Sterling shed more than a cent in value against the dollar on Tuesday as investors fretted that weaker-than-expected house price data could mean fewer UK interest rate hikes in the future.
The pound also fell against the euro, even though the euro had lost ground versus the dollar. Relatively high UK interest rates have been a key factor supporting the pound in recent months.

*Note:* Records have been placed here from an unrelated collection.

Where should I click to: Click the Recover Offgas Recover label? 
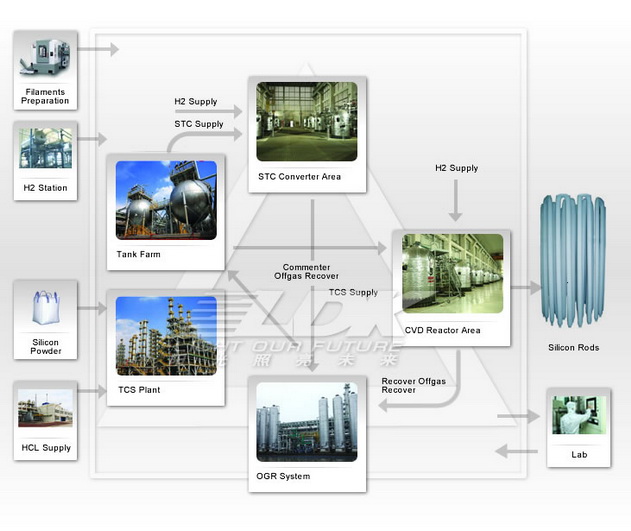(x=413, y=386)
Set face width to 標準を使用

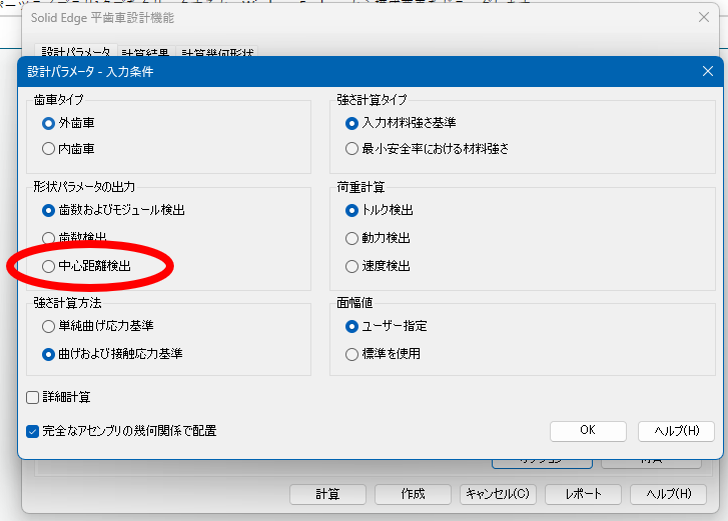click(x=351, y=354)
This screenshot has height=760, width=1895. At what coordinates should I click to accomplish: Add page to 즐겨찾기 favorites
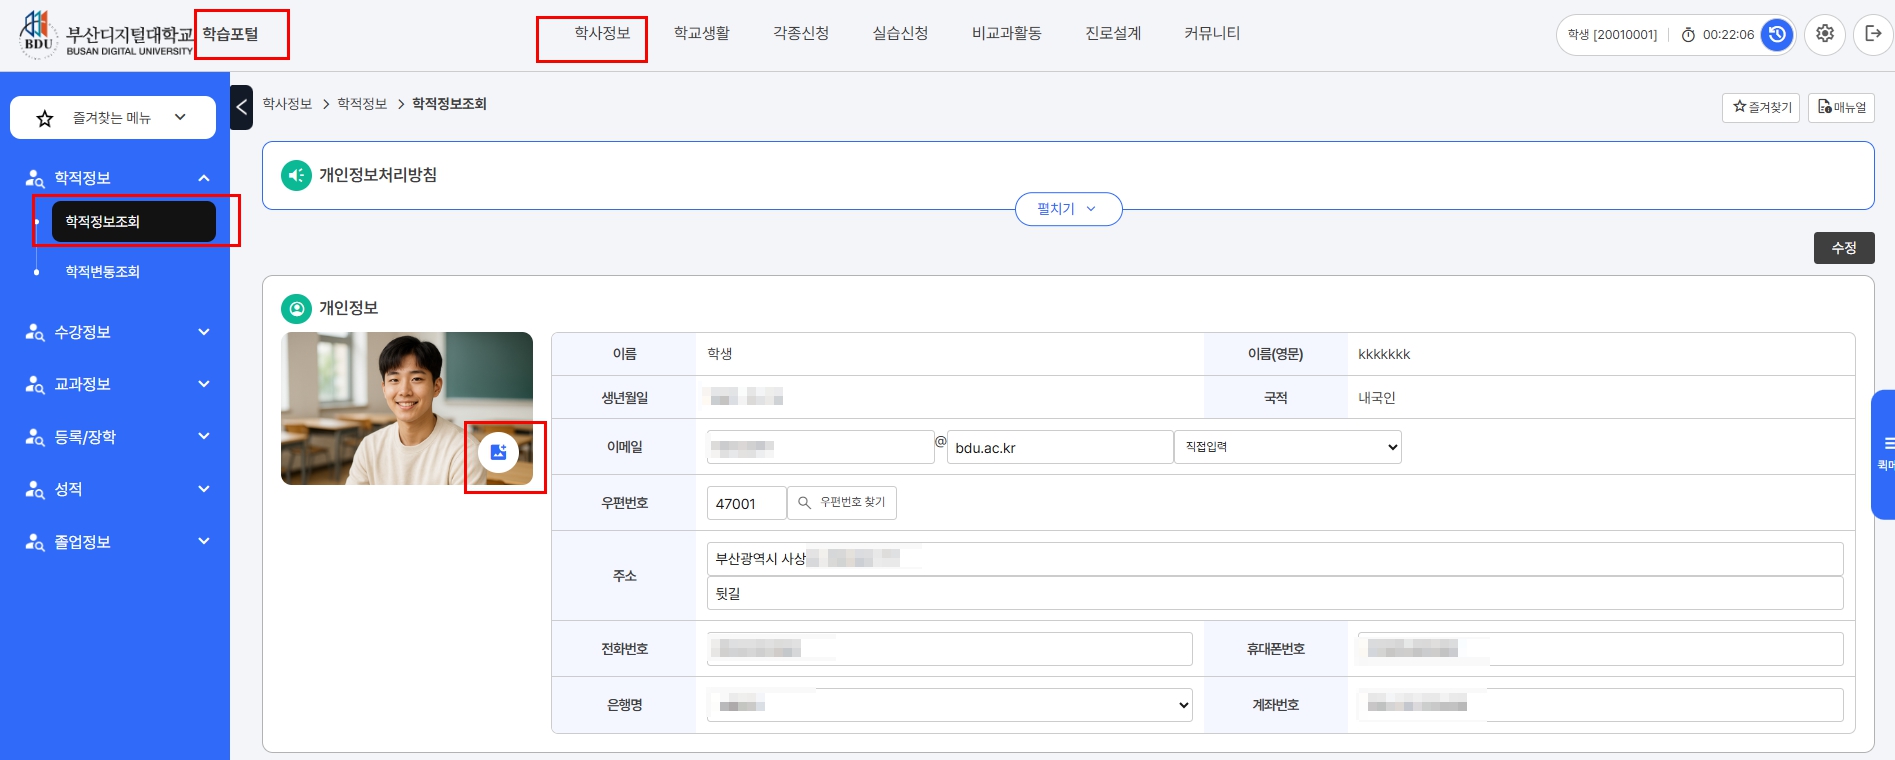[1761, 107]
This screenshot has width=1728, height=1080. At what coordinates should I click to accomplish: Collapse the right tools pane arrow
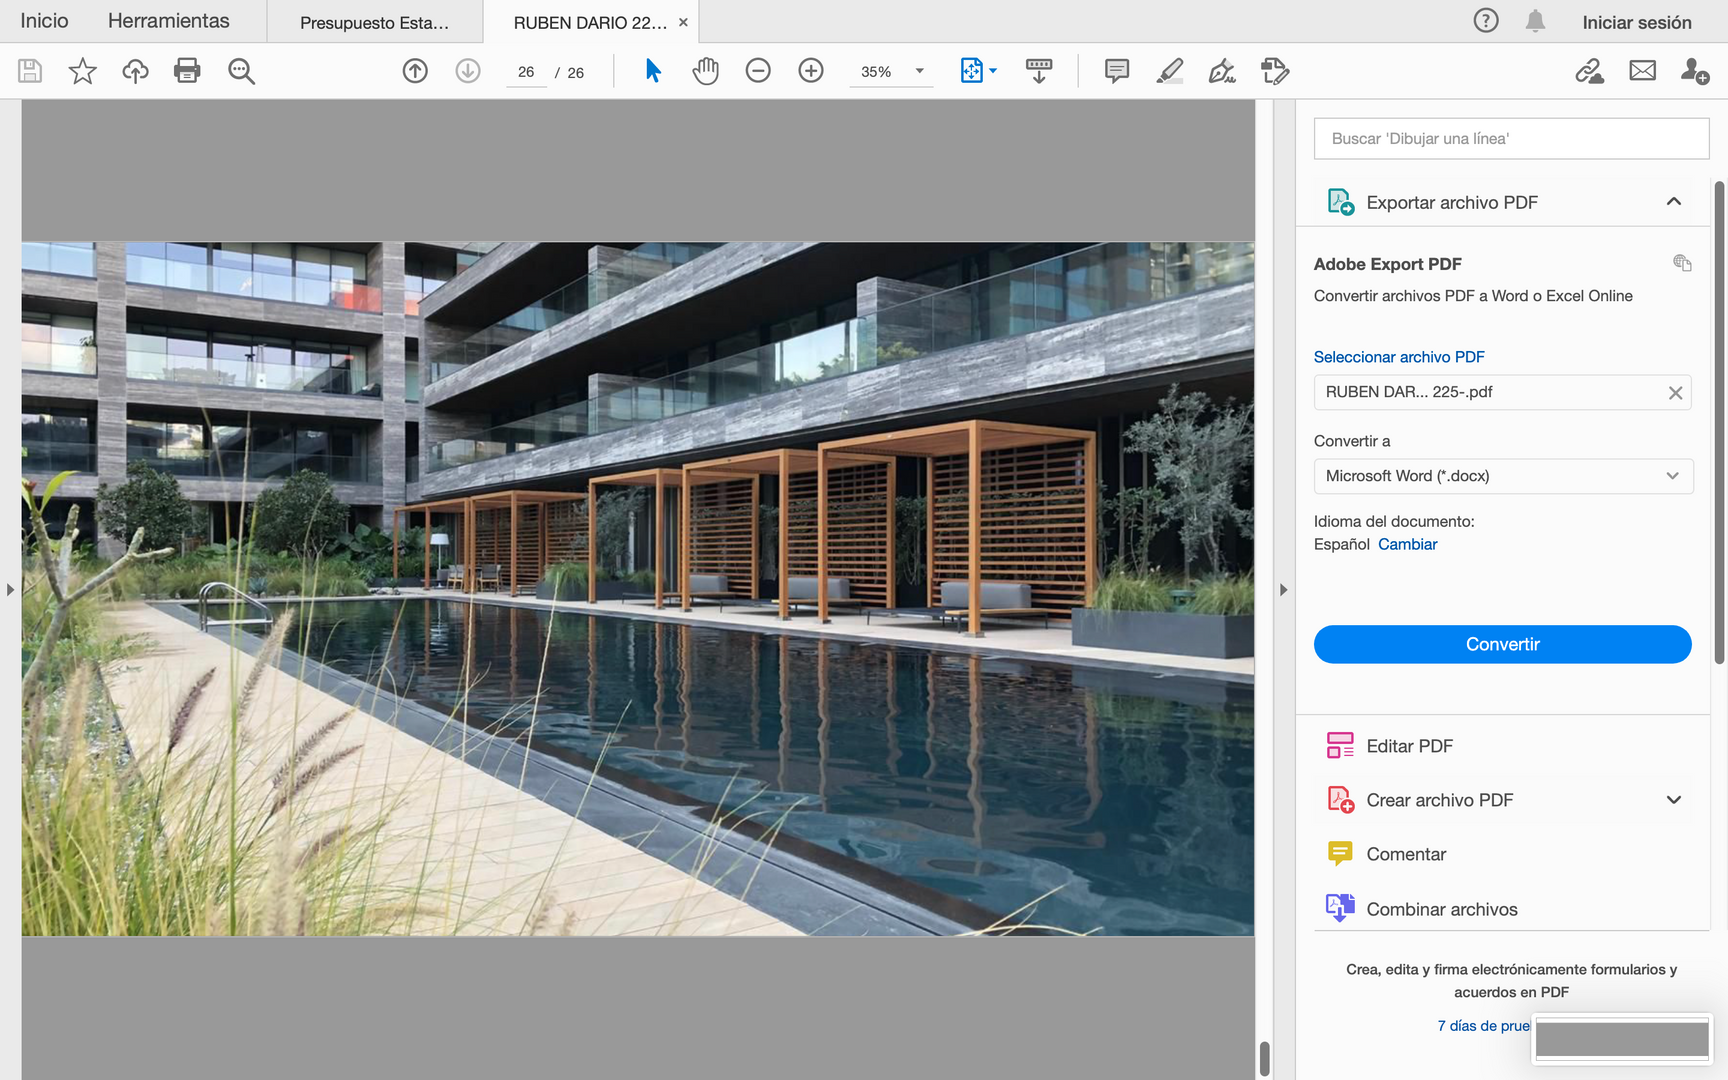tap(1284, 590)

But investors are wary of any soft signs in the economy and signals of slowdown in the housing market that could limit the pace of future tightening.
Tuesday's data was seen as one such sign after the Royal Institute of Chartered Surveyors (RICS) said early on Tuesday that in the three months to June house prices in Britain rose at their slowest pace in 10 months.
"The house price development data is obviously watched and the RICS data were pretty weak, which took some steam off the money market," said Hans-Guenter Redeker, chief fx strategist at BNP Paribas in London.
At 1340 GMT sterling traded 0.8 percent down on the day at $1.8533, and about 0.15 percent weaker at 66.65 pence per euro. On Monday the pound hit its highest level against the dollar since late February at $1.8765.
Short sterling rate futures were up in early trading in reaction to the RICS numbers, but record mortgage lending figures released later and reluctance to take bets ahead of Federal Reserve Chairman Alan Greenspan's testimony on Tuesday wiped out those gains by late afternoon.